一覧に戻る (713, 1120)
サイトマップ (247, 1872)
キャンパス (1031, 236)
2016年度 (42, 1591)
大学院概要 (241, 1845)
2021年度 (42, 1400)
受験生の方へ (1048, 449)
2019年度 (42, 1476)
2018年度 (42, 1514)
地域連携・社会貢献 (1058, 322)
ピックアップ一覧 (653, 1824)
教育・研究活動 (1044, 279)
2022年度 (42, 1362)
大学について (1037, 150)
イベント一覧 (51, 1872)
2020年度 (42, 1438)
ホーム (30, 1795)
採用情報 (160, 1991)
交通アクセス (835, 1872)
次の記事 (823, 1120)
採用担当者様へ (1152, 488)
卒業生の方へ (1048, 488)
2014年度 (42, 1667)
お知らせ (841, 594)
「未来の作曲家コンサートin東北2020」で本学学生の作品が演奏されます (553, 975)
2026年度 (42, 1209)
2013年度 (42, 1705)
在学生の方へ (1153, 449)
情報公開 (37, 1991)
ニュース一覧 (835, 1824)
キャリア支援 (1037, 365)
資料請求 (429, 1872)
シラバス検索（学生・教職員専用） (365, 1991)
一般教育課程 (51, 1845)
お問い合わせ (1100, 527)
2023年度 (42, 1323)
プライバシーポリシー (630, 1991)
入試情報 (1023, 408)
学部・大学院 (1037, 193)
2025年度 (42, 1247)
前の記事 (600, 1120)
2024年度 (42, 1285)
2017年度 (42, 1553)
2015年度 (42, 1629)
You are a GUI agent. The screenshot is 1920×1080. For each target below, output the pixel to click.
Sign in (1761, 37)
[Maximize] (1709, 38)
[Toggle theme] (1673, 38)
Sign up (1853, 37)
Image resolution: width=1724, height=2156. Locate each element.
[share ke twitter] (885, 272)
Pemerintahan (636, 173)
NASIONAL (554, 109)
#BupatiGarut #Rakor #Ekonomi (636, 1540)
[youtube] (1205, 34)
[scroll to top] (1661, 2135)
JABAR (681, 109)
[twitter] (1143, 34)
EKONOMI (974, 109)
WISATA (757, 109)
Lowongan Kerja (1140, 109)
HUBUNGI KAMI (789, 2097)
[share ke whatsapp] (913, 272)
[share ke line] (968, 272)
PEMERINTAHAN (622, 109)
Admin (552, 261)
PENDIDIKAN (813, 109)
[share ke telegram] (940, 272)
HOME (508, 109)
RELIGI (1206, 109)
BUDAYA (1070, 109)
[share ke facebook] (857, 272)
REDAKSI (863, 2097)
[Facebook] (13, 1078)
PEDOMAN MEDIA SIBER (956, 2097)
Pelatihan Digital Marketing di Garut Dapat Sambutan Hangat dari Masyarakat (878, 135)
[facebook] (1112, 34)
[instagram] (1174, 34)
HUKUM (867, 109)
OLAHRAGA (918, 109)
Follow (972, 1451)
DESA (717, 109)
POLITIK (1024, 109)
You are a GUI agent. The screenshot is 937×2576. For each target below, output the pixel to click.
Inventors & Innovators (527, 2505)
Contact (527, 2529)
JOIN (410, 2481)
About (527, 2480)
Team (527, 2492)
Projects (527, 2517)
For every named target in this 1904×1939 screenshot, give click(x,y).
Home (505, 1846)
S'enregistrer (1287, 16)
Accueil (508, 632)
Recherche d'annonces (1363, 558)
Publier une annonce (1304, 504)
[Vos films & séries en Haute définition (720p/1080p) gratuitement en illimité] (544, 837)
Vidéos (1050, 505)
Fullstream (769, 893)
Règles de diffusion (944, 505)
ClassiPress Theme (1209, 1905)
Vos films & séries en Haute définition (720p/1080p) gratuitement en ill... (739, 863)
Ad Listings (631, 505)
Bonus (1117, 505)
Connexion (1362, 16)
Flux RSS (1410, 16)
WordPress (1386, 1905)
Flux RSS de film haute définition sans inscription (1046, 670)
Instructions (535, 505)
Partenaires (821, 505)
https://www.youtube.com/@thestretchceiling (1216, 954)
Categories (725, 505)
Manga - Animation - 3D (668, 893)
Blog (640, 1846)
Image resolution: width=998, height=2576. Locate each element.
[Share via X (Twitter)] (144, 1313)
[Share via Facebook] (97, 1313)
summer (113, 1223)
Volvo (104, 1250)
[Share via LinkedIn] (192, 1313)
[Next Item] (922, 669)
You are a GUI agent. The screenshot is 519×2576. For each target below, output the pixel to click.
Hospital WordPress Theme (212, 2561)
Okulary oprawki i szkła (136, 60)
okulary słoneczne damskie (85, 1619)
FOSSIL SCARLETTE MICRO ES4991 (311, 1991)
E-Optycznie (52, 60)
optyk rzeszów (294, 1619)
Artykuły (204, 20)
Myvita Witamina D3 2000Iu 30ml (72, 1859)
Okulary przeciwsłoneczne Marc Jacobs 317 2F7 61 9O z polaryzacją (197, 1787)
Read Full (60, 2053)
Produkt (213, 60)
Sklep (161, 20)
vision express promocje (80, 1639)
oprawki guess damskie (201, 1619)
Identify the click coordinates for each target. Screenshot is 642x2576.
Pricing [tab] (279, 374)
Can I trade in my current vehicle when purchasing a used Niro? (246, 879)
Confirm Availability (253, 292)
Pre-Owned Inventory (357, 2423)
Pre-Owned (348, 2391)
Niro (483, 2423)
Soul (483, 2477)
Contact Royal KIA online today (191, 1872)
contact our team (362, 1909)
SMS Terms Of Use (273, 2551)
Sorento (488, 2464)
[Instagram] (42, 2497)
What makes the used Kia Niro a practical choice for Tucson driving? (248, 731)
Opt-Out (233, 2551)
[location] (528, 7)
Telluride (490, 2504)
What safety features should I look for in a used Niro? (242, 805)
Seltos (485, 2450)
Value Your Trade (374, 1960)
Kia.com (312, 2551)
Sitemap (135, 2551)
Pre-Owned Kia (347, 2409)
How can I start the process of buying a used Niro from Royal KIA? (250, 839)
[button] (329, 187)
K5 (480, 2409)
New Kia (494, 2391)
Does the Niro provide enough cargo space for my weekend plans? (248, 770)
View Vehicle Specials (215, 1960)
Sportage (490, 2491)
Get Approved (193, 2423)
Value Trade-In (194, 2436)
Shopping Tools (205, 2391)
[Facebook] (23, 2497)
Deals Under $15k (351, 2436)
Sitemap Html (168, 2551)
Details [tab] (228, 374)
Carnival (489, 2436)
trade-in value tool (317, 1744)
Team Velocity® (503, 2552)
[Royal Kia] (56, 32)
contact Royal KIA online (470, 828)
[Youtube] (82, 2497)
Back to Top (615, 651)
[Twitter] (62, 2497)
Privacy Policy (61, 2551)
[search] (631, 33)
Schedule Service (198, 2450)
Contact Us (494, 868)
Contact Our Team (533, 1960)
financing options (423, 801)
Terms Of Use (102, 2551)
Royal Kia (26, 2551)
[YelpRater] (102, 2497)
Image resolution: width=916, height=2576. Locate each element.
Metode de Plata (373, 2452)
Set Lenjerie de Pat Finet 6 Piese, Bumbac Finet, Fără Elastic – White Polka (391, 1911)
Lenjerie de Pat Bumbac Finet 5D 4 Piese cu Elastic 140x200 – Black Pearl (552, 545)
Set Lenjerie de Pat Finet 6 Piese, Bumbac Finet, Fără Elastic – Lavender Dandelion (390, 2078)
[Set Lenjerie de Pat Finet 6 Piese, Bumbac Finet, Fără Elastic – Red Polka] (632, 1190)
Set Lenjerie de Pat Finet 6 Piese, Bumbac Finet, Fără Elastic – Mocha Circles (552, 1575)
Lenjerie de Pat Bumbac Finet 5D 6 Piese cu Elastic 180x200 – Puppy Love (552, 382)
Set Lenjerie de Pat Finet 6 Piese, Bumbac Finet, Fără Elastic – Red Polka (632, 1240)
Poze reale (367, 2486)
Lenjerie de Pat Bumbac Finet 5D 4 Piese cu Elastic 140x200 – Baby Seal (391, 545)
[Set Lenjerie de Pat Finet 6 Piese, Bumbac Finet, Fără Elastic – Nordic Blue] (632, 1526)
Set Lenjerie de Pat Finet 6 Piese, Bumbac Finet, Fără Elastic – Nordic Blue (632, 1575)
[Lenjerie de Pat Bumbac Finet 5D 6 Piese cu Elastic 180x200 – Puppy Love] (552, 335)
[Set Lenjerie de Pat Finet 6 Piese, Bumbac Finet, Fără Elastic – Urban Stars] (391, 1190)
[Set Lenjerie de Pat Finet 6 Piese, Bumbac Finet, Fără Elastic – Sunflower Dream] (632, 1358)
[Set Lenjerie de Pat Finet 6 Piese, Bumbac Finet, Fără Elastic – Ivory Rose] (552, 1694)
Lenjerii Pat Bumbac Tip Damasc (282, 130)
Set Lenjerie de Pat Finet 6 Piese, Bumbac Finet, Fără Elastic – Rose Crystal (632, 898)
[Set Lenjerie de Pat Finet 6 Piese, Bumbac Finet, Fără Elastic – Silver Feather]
————
- _WHAT YOU ARE ASKED TO DO_:
From the listing above, return the lines starting at the one with "2024年度 (42, 1285)" and ending at the one with "[share ke line] (968, 272)", both kept, exactly as they appear and nothing more.

- _ANSWER SECTION_:
2024年度 (42, 1285)
2017年度 (42, 1553)
2015年度 (42, 1629)
You are a GUI agent. The screenshot is 1920×1080. For each target below, output the pixel to click.
Sign in (1761, 37)
[Maximize] (1709, 38)
[Toggle theme] (1673, 38)
Sign up (1853, 37)
Image resolution: width=1724, height=2156. Locate each element.
[share ke twitter] (885, 272)
Pemerintahan (636, 173)
NASIONAL (554, 109)
#BupatiGarut #Rakor #Ekonomi (636, 1540)
[youtube] (1205, 34)
[scroll to top] (1661, 2135)
JABAR (681, 109)
[twitter] (1143, 34)
EKONOMI (974, 109)
WISATA (757, 109)
Lowongan Kerja (1140, 109)
HUBUNGI KAMI (789, 2097)
[share ke whatsapp] (913, 272)
[share ke line] (968, 272)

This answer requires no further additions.